Ben zengin bir iş adamının özel şoförüyüm

Evin kapısından içeri girdim. İçeride büyük bir sessizlik vardı, sadece hafif bir parfüm kokusu yayıldı etrafa. Adımlarımı dikkatlice atarak ilerledim. Salonun kapısı aralıktı. Kapıyı nazikçe itip içeri baktığımda, patronumun eşi, o her zamanki alımlı haliyle, karşımda duruyordu. Yüzünde sakin ama derin bir bakış vardı. Ne söyleyeceğini kestiremiyordum.
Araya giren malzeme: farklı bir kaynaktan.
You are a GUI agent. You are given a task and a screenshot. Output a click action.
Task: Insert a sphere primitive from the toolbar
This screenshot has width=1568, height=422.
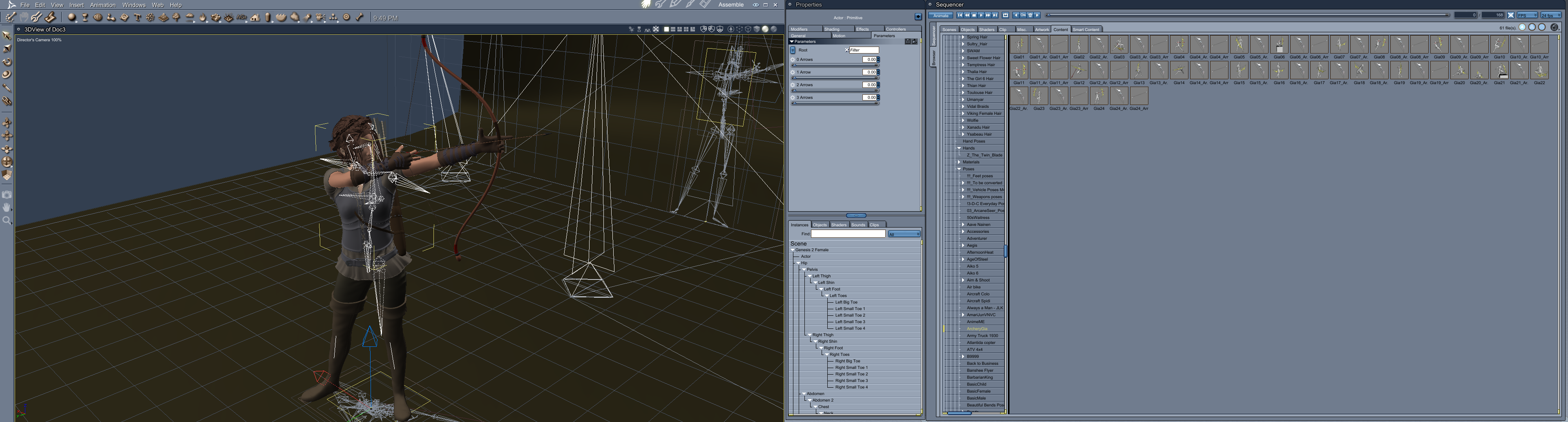pos(72,18)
“Gel, otur” dedi, eliyle bana koltuğu işaret ederek. Sessizce oturdum. Kalbim hızla atıyordu, neyin ortasında olduğumu anlamaya çalışıyordum.
“Sanırım Vahap sana bazı şeylerden bahsetti,” dedi. Kafamı hafifçe salladım, ama ne demek istediğini tam anlayamıyordum.
“Sana gerçeği anlatmam gerekiyor,” diye devam etti. “Vahap, yıllardır bana güvenmiyor. Sürekli beni takip ettiriyor, her hareketimi izliyor. Ama bilmediği bir şey var; ben ona asla ihanet etmedim.” Sesi titremeye başlamıştı, ama aynı zamanda kararlıydı.
“Şüpheleri onun zihnini yiyor, beni suçluyor, ama aslında sorun onun içinde. Beni kaybetmekten korkuyor ama bunu yaparken bana olan sevgisini de yok ediyor.”
Bir an duraksadı, gözlerimin içine baktı. “Senin bu oyunun bir parçası olmanı istemiyorum. Vahap seni bu işin içine soktu ama ben senden sadece bir şey istiyorum: Doğru olanı yap.”
Sözleri kafamda yankılanıyordu. Ne yapmam gerektiğini bilmiyordum. Patronum bana güvenmişti, ama şimdi onun eşi bambaşka bir gerçeği önüme seriyordu. Bu durumda kime inanmalıydım?